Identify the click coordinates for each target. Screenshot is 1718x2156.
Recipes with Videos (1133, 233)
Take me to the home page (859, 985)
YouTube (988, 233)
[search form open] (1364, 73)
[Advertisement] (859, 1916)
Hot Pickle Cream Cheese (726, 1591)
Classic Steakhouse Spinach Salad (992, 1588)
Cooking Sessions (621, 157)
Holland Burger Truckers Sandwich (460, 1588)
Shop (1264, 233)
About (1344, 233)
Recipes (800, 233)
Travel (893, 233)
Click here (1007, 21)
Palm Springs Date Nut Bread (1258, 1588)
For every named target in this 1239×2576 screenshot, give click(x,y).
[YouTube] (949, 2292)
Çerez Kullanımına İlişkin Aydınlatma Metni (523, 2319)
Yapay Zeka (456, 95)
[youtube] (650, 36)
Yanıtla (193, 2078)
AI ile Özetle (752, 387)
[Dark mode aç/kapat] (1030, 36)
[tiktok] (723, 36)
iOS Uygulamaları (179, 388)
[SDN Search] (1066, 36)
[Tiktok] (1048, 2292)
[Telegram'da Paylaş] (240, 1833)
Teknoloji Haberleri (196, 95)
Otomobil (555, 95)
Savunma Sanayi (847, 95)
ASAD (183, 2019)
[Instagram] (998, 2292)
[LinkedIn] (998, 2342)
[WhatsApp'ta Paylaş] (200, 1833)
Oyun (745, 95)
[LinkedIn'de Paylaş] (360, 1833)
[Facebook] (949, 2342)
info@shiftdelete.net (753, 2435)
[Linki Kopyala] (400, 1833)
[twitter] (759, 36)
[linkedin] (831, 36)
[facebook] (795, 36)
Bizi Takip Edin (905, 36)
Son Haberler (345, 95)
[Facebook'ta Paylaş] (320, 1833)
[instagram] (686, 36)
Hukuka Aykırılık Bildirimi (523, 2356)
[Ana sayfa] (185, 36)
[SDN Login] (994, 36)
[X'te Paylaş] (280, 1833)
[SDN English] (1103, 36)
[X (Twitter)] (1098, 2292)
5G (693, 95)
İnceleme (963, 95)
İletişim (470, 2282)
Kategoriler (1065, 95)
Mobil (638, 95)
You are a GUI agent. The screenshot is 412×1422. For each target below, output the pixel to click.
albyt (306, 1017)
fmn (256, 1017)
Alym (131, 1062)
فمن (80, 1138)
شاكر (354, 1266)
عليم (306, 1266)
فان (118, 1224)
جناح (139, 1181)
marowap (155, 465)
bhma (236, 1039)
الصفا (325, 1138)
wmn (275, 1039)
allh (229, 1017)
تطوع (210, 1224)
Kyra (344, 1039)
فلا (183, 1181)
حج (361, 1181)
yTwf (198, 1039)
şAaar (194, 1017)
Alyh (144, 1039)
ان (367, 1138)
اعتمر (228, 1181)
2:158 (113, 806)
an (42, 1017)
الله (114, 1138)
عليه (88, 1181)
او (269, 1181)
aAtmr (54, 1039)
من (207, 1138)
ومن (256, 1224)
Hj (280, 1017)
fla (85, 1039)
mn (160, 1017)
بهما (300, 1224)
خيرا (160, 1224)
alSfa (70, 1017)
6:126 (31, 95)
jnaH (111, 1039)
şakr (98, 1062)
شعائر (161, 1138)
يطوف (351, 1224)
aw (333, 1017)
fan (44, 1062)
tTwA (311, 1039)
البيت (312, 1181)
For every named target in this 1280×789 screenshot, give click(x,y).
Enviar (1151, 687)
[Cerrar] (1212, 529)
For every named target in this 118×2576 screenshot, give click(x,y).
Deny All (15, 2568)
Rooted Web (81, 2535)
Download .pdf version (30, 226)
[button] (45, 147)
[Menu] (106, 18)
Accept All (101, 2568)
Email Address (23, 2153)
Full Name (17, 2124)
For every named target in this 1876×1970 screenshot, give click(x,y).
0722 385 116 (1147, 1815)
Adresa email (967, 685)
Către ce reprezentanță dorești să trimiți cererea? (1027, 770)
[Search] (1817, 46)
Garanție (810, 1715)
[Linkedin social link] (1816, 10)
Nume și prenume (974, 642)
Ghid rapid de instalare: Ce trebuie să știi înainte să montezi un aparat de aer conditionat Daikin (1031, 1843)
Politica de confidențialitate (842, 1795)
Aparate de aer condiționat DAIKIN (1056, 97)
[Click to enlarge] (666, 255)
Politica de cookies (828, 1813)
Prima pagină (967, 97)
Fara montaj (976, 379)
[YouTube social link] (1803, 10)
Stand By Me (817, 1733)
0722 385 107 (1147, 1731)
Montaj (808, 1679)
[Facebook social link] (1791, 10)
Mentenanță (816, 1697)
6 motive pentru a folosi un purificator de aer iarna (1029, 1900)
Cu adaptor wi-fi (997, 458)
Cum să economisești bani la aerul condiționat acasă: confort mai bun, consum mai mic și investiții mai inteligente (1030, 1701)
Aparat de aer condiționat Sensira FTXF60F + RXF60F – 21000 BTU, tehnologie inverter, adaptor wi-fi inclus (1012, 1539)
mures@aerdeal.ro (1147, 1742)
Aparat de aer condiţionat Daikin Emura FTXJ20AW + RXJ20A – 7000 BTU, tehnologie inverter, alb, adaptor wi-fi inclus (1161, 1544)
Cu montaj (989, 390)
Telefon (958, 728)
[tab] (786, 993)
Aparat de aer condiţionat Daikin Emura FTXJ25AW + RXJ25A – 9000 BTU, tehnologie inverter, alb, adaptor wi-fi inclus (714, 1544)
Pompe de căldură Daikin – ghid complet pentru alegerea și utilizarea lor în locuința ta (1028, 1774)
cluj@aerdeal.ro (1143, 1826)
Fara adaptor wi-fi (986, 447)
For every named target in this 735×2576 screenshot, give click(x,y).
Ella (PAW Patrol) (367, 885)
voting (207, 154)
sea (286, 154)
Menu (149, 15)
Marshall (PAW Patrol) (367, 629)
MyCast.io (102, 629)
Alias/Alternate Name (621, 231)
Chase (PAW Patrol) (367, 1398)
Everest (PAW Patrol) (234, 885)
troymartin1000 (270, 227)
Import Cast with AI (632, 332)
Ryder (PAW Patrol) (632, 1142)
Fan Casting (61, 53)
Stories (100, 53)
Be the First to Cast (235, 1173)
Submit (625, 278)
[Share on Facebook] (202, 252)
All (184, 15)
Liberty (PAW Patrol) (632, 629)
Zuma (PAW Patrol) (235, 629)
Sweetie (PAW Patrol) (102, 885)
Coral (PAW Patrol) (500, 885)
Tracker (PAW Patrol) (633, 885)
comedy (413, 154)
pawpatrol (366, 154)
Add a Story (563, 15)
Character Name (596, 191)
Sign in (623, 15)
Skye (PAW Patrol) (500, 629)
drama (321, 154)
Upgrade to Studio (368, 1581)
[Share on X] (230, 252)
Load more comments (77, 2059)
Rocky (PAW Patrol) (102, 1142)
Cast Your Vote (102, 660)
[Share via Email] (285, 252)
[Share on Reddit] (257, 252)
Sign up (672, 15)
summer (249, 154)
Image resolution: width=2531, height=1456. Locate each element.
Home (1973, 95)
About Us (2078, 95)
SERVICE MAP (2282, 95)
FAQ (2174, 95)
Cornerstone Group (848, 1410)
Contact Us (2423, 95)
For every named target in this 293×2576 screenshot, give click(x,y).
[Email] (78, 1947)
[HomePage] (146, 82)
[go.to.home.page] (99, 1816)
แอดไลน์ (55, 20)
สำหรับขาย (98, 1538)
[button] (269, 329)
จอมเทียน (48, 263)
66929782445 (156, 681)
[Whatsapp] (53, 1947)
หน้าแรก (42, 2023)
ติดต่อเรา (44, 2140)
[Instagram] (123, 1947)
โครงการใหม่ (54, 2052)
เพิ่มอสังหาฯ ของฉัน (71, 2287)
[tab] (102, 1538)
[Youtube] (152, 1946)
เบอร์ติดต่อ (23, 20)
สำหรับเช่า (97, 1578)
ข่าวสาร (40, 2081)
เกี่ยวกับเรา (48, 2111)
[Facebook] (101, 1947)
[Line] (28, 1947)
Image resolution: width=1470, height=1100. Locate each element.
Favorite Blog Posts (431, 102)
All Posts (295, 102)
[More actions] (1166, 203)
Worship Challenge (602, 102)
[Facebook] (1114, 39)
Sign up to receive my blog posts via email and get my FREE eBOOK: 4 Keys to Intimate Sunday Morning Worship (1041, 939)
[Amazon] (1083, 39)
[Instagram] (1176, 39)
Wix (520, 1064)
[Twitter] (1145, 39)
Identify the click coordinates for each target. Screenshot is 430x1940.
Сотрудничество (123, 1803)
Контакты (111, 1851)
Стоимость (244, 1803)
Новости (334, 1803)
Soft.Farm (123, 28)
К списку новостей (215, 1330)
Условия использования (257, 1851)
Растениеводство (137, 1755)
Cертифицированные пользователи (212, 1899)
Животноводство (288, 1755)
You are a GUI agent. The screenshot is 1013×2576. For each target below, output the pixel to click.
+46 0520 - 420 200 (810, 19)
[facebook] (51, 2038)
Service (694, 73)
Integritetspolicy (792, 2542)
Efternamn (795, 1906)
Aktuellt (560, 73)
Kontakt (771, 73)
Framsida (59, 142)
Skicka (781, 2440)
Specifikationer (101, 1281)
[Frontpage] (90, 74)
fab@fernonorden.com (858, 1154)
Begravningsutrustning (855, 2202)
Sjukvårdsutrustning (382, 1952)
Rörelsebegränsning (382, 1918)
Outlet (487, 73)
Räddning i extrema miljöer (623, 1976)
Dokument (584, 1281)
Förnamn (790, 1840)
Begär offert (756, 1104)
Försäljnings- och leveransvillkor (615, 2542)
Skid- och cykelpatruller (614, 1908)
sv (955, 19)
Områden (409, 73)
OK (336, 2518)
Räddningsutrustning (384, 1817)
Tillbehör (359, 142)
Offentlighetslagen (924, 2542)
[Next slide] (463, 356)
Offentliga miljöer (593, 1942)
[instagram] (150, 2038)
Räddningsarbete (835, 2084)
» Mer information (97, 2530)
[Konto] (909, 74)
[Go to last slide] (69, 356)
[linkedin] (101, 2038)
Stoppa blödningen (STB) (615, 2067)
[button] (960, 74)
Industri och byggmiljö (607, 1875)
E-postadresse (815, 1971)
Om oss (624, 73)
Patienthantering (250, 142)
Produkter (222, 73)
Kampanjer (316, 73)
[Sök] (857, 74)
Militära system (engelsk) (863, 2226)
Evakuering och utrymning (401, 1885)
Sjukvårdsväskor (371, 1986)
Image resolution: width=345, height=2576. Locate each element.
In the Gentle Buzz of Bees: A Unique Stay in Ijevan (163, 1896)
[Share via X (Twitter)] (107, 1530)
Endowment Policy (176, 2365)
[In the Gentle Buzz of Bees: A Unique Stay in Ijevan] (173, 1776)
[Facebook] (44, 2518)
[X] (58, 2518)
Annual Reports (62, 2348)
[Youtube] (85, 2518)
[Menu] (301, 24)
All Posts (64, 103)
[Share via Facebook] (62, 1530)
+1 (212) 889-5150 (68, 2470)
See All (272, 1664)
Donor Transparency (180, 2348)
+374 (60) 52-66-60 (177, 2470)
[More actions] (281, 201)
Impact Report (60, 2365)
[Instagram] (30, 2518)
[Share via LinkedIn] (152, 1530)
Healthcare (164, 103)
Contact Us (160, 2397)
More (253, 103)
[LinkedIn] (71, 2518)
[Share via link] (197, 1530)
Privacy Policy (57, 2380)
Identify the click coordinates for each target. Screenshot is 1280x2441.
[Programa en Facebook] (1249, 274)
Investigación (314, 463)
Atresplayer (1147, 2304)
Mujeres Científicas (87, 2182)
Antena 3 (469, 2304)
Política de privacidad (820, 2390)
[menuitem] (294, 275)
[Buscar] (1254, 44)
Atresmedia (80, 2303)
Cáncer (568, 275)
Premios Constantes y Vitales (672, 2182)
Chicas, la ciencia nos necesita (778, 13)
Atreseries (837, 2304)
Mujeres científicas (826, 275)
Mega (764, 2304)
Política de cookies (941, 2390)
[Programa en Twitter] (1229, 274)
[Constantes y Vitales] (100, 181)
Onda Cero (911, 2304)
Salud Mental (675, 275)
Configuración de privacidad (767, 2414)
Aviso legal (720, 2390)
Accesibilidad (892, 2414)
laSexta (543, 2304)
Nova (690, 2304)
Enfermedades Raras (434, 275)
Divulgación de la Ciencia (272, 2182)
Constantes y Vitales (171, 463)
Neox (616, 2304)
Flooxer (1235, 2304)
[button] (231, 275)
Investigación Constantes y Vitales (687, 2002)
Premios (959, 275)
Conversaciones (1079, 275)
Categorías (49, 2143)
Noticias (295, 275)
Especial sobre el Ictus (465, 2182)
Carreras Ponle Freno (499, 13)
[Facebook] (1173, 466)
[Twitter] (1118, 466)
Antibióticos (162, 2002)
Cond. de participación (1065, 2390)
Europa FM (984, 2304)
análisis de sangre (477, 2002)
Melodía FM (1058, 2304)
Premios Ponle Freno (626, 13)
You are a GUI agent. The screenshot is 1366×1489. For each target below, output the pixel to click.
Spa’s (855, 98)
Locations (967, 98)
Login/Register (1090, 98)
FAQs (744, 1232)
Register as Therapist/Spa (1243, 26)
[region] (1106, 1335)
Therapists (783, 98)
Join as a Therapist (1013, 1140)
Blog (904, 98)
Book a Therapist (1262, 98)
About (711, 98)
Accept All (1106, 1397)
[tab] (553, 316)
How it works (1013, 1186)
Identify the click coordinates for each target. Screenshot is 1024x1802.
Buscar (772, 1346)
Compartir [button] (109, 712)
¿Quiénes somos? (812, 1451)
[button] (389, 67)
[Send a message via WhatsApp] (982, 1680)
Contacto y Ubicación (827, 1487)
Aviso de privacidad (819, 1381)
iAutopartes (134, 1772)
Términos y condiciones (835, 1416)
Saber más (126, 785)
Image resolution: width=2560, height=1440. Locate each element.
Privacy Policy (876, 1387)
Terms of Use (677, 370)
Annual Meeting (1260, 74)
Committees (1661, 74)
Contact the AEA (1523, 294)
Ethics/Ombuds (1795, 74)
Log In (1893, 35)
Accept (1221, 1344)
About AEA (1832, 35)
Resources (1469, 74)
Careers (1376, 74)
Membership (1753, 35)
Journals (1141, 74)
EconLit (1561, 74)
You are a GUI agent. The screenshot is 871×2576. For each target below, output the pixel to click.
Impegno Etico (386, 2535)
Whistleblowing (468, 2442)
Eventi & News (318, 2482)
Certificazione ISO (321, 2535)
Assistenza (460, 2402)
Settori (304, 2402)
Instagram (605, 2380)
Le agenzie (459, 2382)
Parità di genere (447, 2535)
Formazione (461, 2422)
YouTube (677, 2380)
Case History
_ _ _ _ _
Would you please return all lines of the data that include the word "every"?

For every named target in this 1239×2576 screenshot, give click(x,y).
For every named target in this 1280×789 screenshot, give click(x,y).
For every named target in this 118×2576 screenshot, give click(x,y).
For every named target in this 1876×1970 screenshot, give click(x,y).
For every named target in this 735×2576 screenshot, give click(x,y).
For every named target in this 293×2576 screenshot, give click(x,y).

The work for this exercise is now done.